Foreman-Mackey and I had a long discussion about how to normalize smoothness priors. That is, if you just "regularize" a fit using differences between bin heights (think: making a smooth histogram), it is hard to compute analytically the resulting implicit prior. In the end we decided to use a proper Gaussian Process prior on our histogram bin heights, because then at least the normalization is a determinant, and we can now compute those super fast. In general: If you can solve a problem with a mature technology or else invent something yourself, you should use the mature technology! In this case, that's Gaussian Processes.


NRFG, day three

We did informal discussion and wrap-up at the workshop today. In that discussion, we tried to focus on next steps for dynamics and inference, in the context of Gaia's upcoming early data release. In some ways the clearest conclusion from this discussion came from Sésar (MPIA), who said that we should analyze all the data we have on each Milky Way stream, to find out both what it tells us about the MW potential, and also what new data (better distances, more radial velocities, and so on) would bring us. That would permit us to plan the next round of observing proposals and surveys.

The last agenda item was Bovy showing us all galpy. Binney (Oxford) and Rix both agreed that we should be building public code bases in this style. Bovy's code is beautifully documented and decorated with tutorials.

In the car to the airport, Rix, Schlafly (MPIA), and I discussed the three-dimensional dust map. I opined that we might be able to apply a spatial prior to the map in a post-processing step, and Schlafly agreed in principle. I promised to look at the question on the flight home. If it works, it is great for my interim-sampling, importance-sampling brand!


NRFG, day two

Today was streams day at the Heidelberg–Oxford meetup. Sanders (Oxford) and Bovy showed their tidal-stream-modeling machineries, with emphases on the relationship between action-space and angle-space structure, or really frequency-space and angle-space structure. They both work only in integrable potentials, which creates one of the opportunities that Price-Whelan and I might exploit. That said, Sanders and Bovy have both developed some great computational simplicities that make their methods far faster than ours. For example, they can compute actions in any potential fast, angles pretty fast, and use affine approximations to local transformations to speed up integration over "true" phase-space positions. Bovy argued that Sanders's result from last year on streams not following orbits needs adjustment, when you consider the full frequency distribution hiding in every section of the stream. Sésar showed beautiful data on the Orphan Stream and advertised new work on RR Lyrae stars. He showed pretty convincingly that the Orphan Stream just ends abruptly at a location in which we could easily still observe it. Odd!

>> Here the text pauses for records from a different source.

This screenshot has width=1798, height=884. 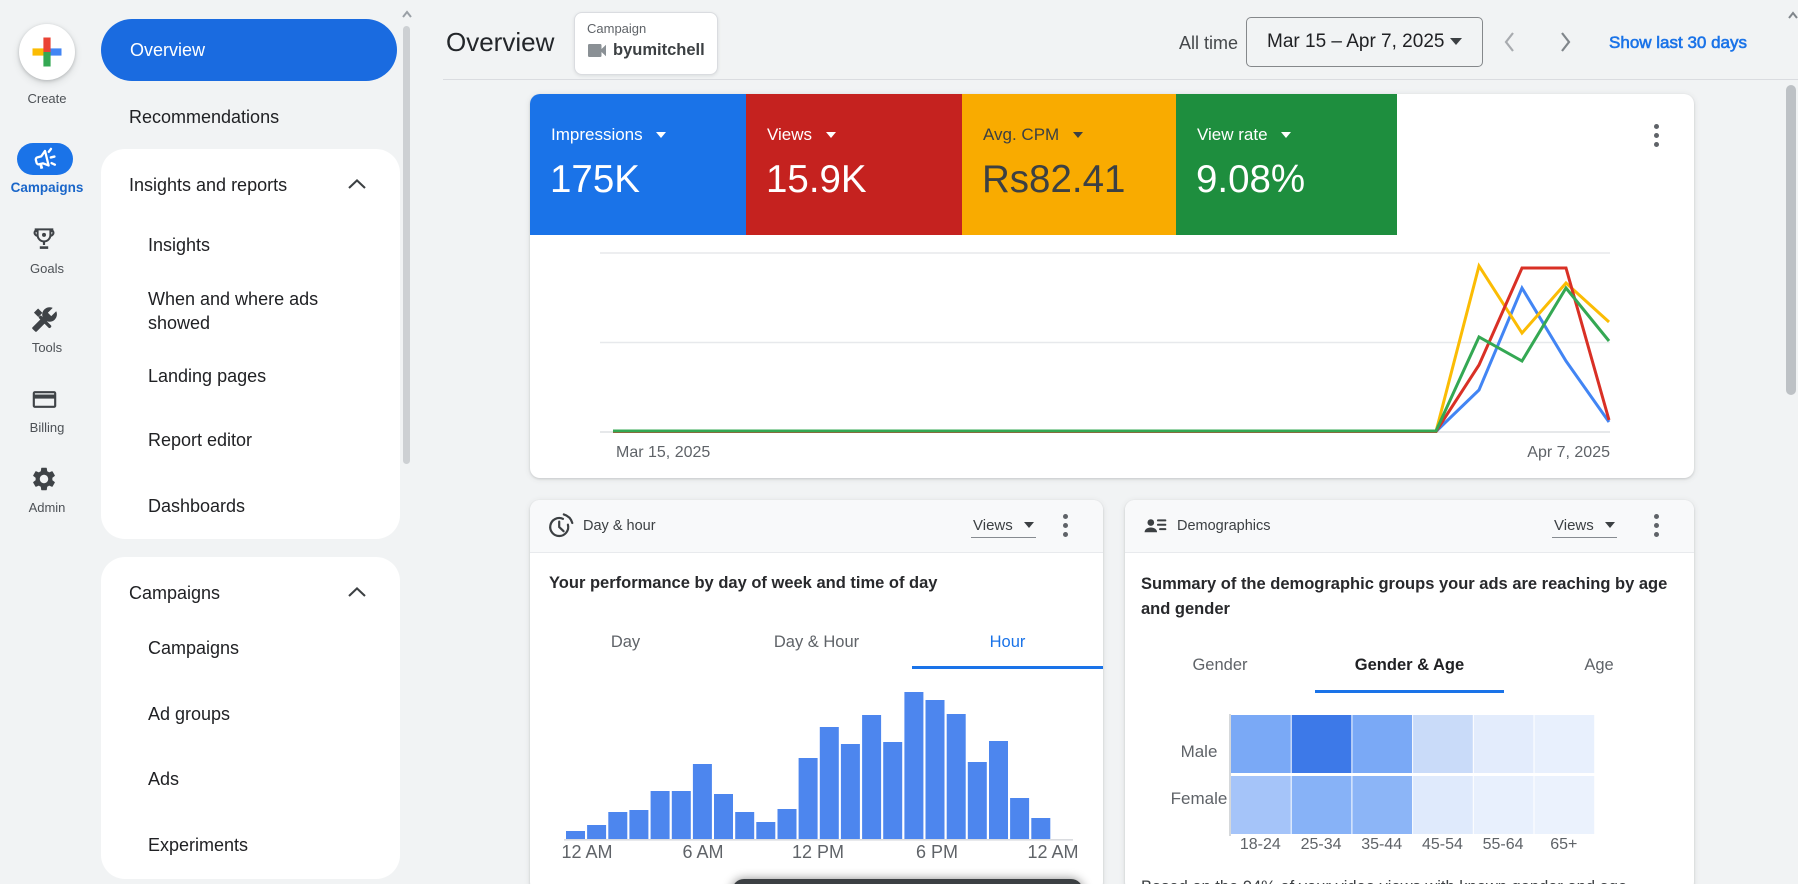 I want to click on svg-text: 12 PM, so click(x=818, y=852).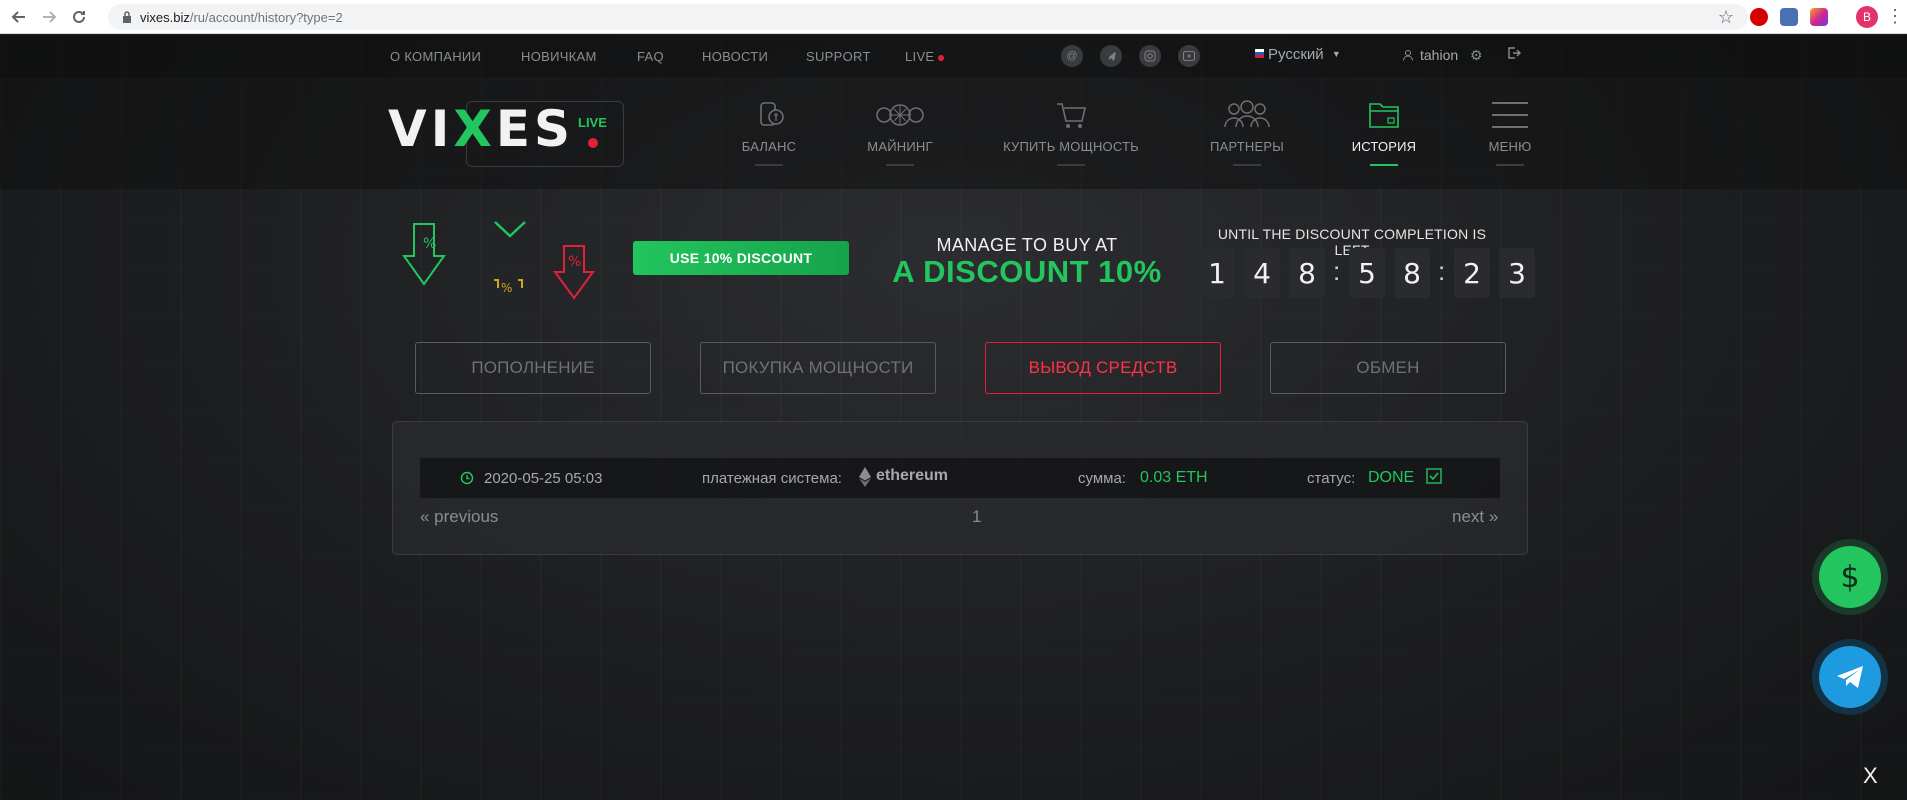  I want to click on promo-discount-text: A DISCOUNT 10%, so click(1027, 272). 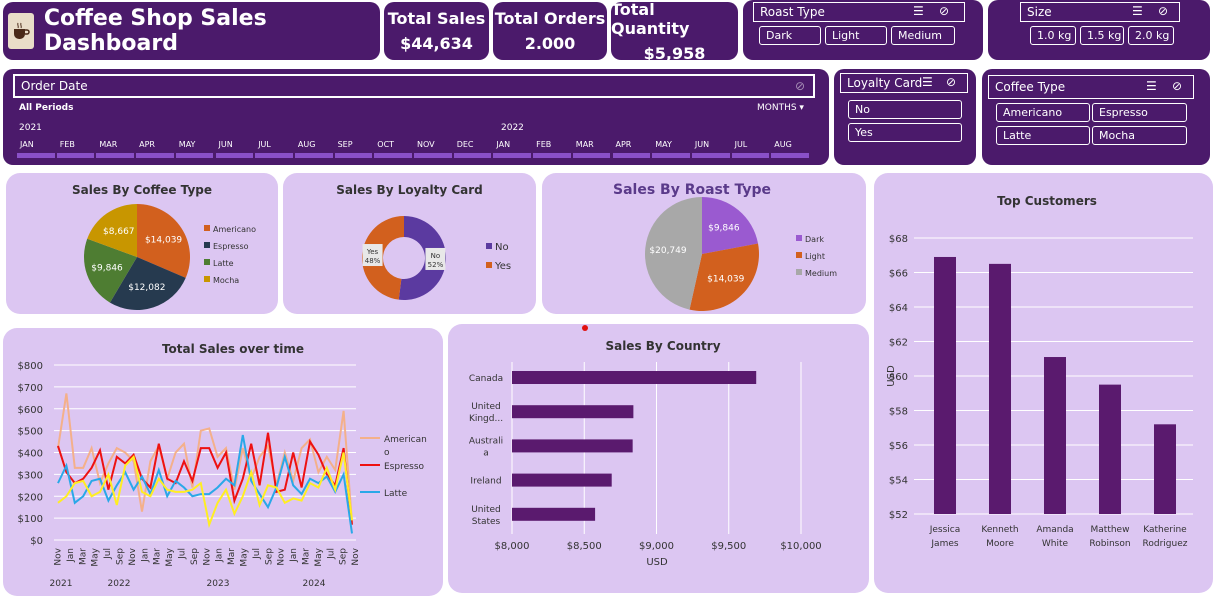 What do you see at coordinates (121, 556) in the screenshot?
I see `x-tick-label: Sep` at bounding box center [121, 556].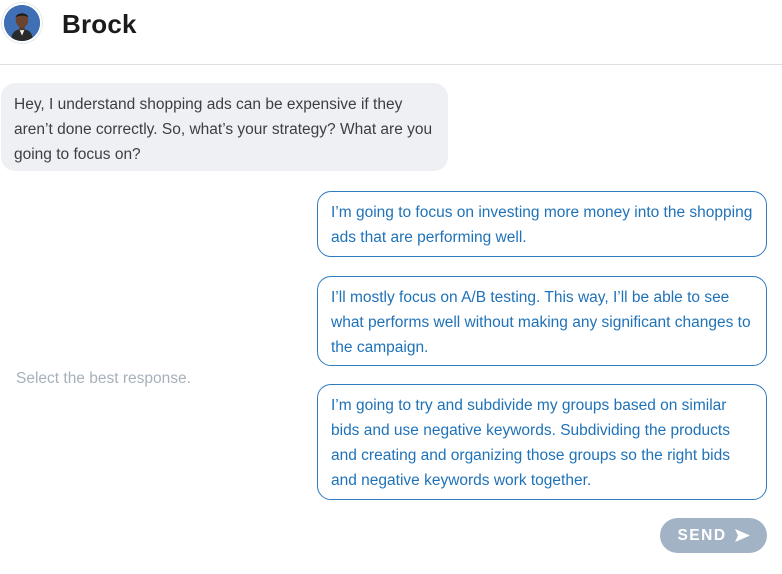 Image resolution: width=782 pixels, height=574 pixels. I want to click on send-arrow-icon, so click(742, 536).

Schlafly (MPIA) and Sale (Oxford) showed work on three-dimensional dust mapping, which is essential both for understanding the stars and also for providing dust as a new tracer of the potential. Sales is working on non-parametrics with Gaussian Processes, like Bailer-Jones (MPIA) and Hanson (MPIA), while Schlafly is more old-school with independent angular pixels. That said, Schlafly has a complete map! We all emphasized the value for Schlafly of publishing not just the three-dimensional map, but also an easy-to-use tool for querying it.

Sormani (Oxford) made novel use of the "earth-mover distance" to compare features in images (models of the (l, v) distribution of gas in the Galactic Center and also data). The day ended with Martig (MPIA) showing beautiful galaxy simulations to investigate out-of-plane disk structure. It looks like the Monoceros-type stuff seen at the outskirts of the Milky Way might be quite typical.